The ball is in your court, Mr. President

11

IO – The evidence of dirty games being played to steal away the 2019 presidential election is overwhelming:  millions of fictitious names on the voter registration roll; the use of state funds to sway voter sentiment; numerous videos taken at polling stations showing pre-marked ballot paper in favor of the incumbent; and most damning, documented evidence in possession of the National Committee to Elect Prabowo-Sandi that reveals the National Election Commission, or KPU, vote count has been subject to massive fraud.

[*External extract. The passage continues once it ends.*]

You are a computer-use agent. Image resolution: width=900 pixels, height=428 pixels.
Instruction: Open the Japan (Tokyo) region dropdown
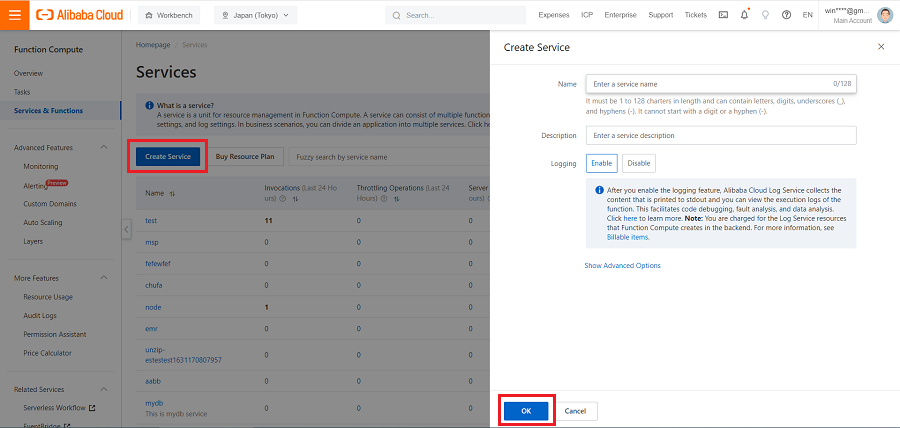pos(255,15)
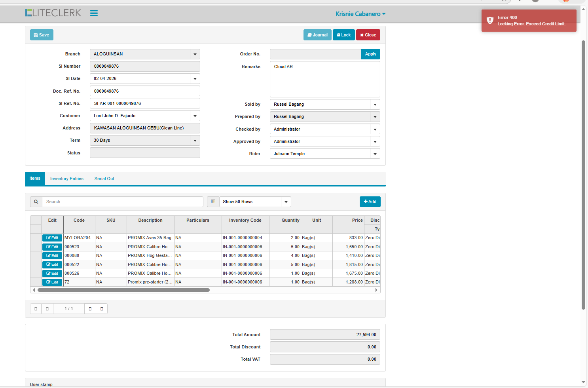
Task: Switch to the Inventory Entries tab
Action: (67, 179)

 Instead of taking these allegations seriously, the Jokowi administration has doubled down on its insistence the elections were clean and fair.  It has allowed the KPU to continue displaying its so-called ‘real count’ to the public even though there is sufficient evidence it is far from real.  Angry voters who have had good cause to believe the elections were stolen are being painted by the authorities as sore losers and troublemakers.

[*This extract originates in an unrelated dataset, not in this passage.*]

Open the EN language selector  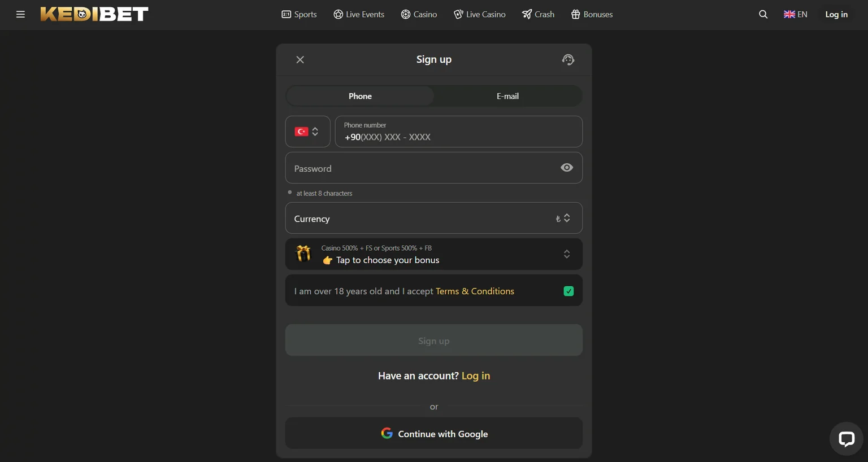(795, 14)
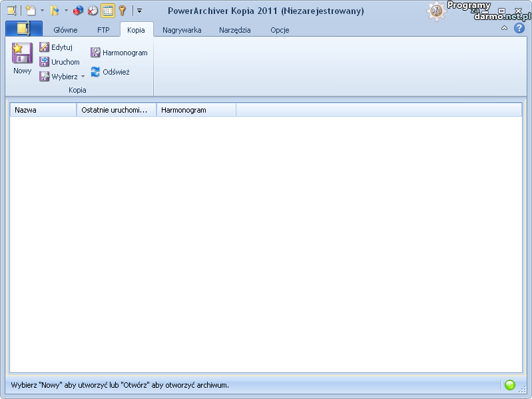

Even worse and more worrisome is the authoritarian measures being taken against public figures leading demonstrations against the electoral authorities.  One example is retired general Kivlan Zen, who is being charged with spreading hoaxes and commiting acts of treason.   AM Hendropriyono, a former spy chief and known to be a close advisor to Jokowi, told the press the government is simply ‘following the law’.  Then there is retired general Wiranto, the coordinating minister for politics and legal affairs.  Also known to be a member of the president’s inner circle, Wiranto has told the press he is assembling a legal team to study ways in which the government could effectively censor and shut down social media for spreading for what they deem to be hoaxes and fake news.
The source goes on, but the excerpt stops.